# Honeycomb puzzle, part 1

A little late to the day, but I eventually got around to addressing this "honeycomb puzzle" challenge. It's a simple puzzle, but there's scope for a little bit of optimisation.

In this part, I solve the puzzle. In part 2, I look at a couple of optimisations for it.

The puzzle was set by Five Thirty-Eight, based on a game in the New York Times. I'll just quote the rules from Five Thirty-Eight:

The goal is to identify as many words that meet the following criteria:
• The word must be at least four letters long.
• The word must include the central letter.
• The word cannot include any letter beyond the seven given letters.
Note that letters can be repeated. For example, the words GAME and AMALGAM are both acceptable words. Four-letter words are worth 1 point each, while five-letter words are worth 5 points, six-letter words are worth 6 points, seven-letter words are worth 7 points, etc. Words that use all of the seven letters in the honeycomb are known as “pangrams” and earn 7 bonus points (in addition to the points for the length of the word).

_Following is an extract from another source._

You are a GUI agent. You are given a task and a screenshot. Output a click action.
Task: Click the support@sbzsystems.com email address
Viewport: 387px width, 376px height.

So in the above example, MEGAPLEX is worth 15 points.

The challenge is to find the honeycomb that gives the highest score (using a vocabulary from a cached version of the Enable word list), but with restrictions that the honeycomb not contain any duplicate letters (why would you?), cannot contain the letter "S", and must contain at least one pangram.

That's the challenge, let's go about solving it.

I'll do that in both Python and Haskell. The approach, algorithms, and data structures are the same in both versions, even if the surface level syntax is different.

### Imports

In both Python and Haskell, I need to import a few libraries.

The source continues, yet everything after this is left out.